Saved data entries
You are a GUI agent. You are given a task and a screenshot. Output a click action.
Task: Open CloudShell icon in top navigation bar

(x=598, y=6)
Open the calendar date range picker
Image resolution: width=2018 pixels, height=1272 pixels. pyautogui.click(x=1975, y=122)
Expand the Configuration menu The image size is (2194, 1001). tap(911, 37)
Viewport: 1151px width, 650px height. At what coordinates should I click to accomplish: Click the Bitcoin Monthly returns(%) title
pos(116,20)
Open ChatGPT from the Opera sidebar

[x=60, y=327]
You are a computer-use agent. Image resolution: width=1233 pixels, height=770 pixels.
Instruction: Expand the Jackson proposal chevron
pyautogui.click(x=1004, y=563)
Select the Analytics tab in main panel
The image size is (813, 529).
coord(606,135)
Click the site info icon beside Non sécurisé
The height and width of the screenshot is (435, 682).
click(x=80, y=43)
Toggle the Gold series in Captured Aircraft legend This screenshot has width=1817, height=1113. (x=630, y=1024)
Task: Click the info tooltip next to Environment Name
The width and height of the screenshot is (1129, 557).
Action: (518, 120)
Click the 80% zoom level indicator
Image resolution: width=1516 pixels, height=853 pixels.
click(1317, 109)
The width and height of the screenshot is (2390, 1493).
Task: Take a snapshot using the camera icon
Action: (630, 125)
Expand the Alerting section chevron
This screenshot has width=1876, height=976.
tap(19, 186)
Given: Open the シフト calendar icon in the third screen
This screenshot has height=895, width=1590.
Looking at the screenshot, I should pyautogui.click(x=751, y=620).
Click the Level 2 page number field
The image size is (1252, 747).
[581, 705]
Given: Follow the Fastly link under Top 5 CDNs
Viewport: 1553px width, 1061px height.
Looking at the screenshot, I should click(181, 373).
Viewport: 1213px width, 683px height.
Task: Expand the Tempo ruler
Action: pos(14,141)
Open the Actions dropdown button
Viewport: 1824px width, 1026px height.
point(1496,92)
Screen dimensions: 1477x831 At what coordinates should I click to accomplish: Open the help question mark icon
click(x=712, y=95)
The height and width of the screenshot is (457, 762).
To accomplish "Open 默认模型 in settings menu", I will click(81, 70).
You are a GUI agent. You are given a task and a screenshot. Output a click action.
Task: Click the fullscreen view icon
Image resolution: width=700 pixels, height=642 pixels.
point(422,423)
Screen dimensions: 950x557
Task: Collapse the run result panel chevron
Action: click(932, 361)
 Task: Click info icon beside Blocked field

EXERCISE AIM
Show the data once more, exactly as it was written.

THE ANSWER
You are a GUI agent. You are given a task and a screenshot. Output a click action.
Task: Open CloudShell icon in top navigation bar

(x=598, y=6)
Open the calendar date range picker
Image resolution: width=2018 pixels, height=1272 pixels. pyautogui.click(x=1975, y=122)
Expand the Configuration menu The image size is (2194, 1001). tap(911, 37)
Viewport: 1151px width, 650px height. At what coordinates should I click to accomplish: Click the Bitcoin Monthly returns(%) title
pos(116,20)
Open ChatGPT from the Opera sidebar

[x=60, y=327]
You are a computer-use agent. Image resolution: width=1233 pixels, height=770 pixels.
Instruction: Expand the Jackson proposal chevron
pyautogui.click(x=1004, y=563)
Select the Analytics tab in main panel
The image size is (813, 529).
coord(606,135)
Click the site info icon beside Non sécurisé
The height and width of the screenshot is (435, 682).
click(x=80, y=43)
Toggle the Gold series in Captured Aircraft legend This screenshot has width=1817, height=1113. (x=630, y=1024)
Task: Click the info tooltip next to Environment Name
The width and height of the screenshot is (1129, 557).
Action: (518, 120)
Click the 80% zoom level indicator
Image resolution: width=1516 pixels, height=853 pixels.
click(1317, 109)
The width and height of the screenshot is (2390, 1493).
Task: Take a snapshot using the camera icon
Action: (630, 125)
Expand the Alerting section chevron
This screenshot has width=1876, height=976.
tap(19, 186)
Given: Open the シフト calendar icon in the third screen
This screenshot has height=895, width=1590.
Looking at the screenshot, I should pyautogui.click(x=751, y=620).
Click the Level 2 page number field
The image size is (1252, 747).
[581, 705]
Given: Follow the Fastly link under Top 5 CDNs
Viewport: 1553px width, 1061px height.
Looking at the screenshot, I should click(181, 373).
Viewport: 1213px width, 683px height.
Task: Expand the Tempo ruler
Action: pos(14,141)
Open the Actions dropdown button
Viewport: 1824px width, 1026px height.
point(1496,92)
Screen dimensions: 1477x831 At what coordinates should I click to accomplish: Open the help question mark icon
click(x=712, y=95)
The height and width of the screenshot is (457, 762).
To accomplish "Open 默认模型 in settings menu", I will click(81, 70).
You are a GUI agent. You are given a task and a screenshot. Output a click action.
Task: Click the fullscreen view icon
Image resolution: width=700 pixels, height=642 pixels.
point(422,423)
Screen dimensions: 950x557
Task: Collapse the run result panel chevron
Action: click(932, 361)
 Task: Click info icon beside Blocked field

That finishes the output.